Professor Henneberg then adopted the same process in relation to the photos of the appellant taken immediately following his arrest and gave the same evidence about the anatomical features observable in those photographs.
Matters were within the knowledge and experience of the jury
The appellant submits that the evidence of Professor Henneberg was central to the prosecution’s ability to prove that the appellant was the person seen on the CCTV footage at the Hindley Street service station alighting from and returning to the black Nissan Skyline. His counsel argues that once the evidence which Professor Henneberg was allowed to give was restricted, that evidence did not extend beyond observations which the jury might have been able to make for themselves. He submits that what remained was, in effect, only vague taxonomic descriptors of features of facial anatomy, coupled with observations that suggested there was similarity between the person observed on the CCTV footage and the photos of the appellant taken shortly after his arrest.

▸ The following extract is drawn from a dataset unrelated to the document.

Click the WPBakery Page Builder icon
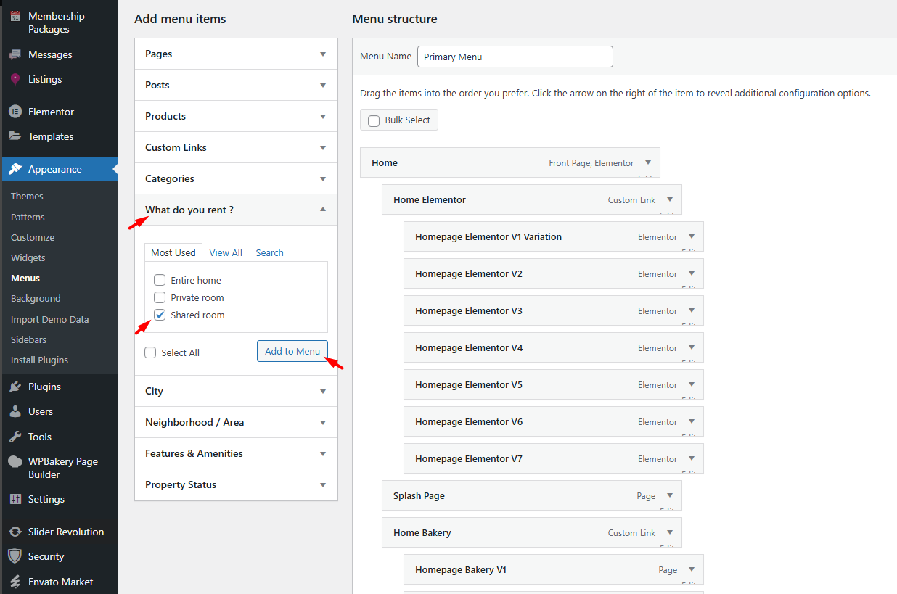This screenshot has width=897, height=594. (x=15, y=462)
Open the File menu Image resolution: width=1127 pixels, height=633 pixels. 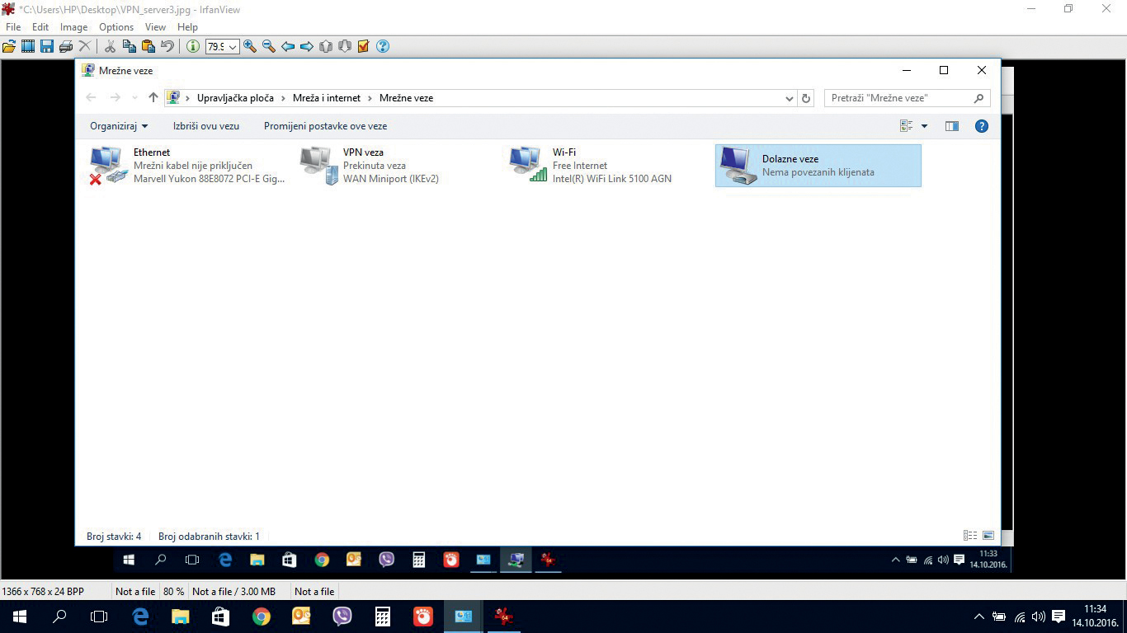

These were all matters the jury could have assessed unaided by expert evidence. The appellant submits that Professor Henneberg was in no better position than the jury to form an opinion as to the existence or otherwise of the particular anatomical features he observed and described, and any similarity which might or might not exist as between the appellant and the person observed at the service station. Accordingly, Professor Henneberg’s opinion as to these features ought not to have been received by the jury.
The principles that govern whether the opinion evidence of an expert is admissible at trial can be reduced to two questions. First, whether the subject matter of the opinion falls within the class of subjects upon which expert testimony is permissible. This question of itself may be divided into two parts:
(i)whether the subject matter of the opinion is such that a person without instruction or experience in the area of knowledge or human experience would be able to form a sound judgment on the matter without the assistance of witnesses possessing special knowledge or experience in the area; and
(ii)whether the subject matter of the opinion forms part of a body of knowledge or experience which is sufficiently organised or recognised to be accepted as a reliable body of knowledge or experience, a special acquaintance with which by the witness would render his or her opinion of assistance to the Court.
Second, whether the witness has acquired, by study or experience, sufficient knowledge of the subject to render his or her opinion of value in resolving the issues before the Court: R v Bonython (1984) 38 SASR 45 at 46 to 47; Murphy v The Queen (1989) 167 CLR 94 at 111.
The appellant’s first challenge goes to the first of these two questions. The relevant principle is explained in R v Turner [1975] QB 834 at 841 where Lawton LJ said:
An expert’s opinion is admissible to furnish the court with scientific information which is likely to be outside the experience or knowledge of a judge or jury. If on proven facts, a judge or jury can form their own conclusions without help, then the opinion of an expert is unnecessary. In such a case if it is dressed up in scientific jargon it may make judgment more difficult. The fact that an expert witness has impressive scientific qualifications does not by that fact alone make his opinion on matters of human nature and behaviour within the limits of normality any more helpful than that of the jurors themselves; but there is a danger that they may think it does.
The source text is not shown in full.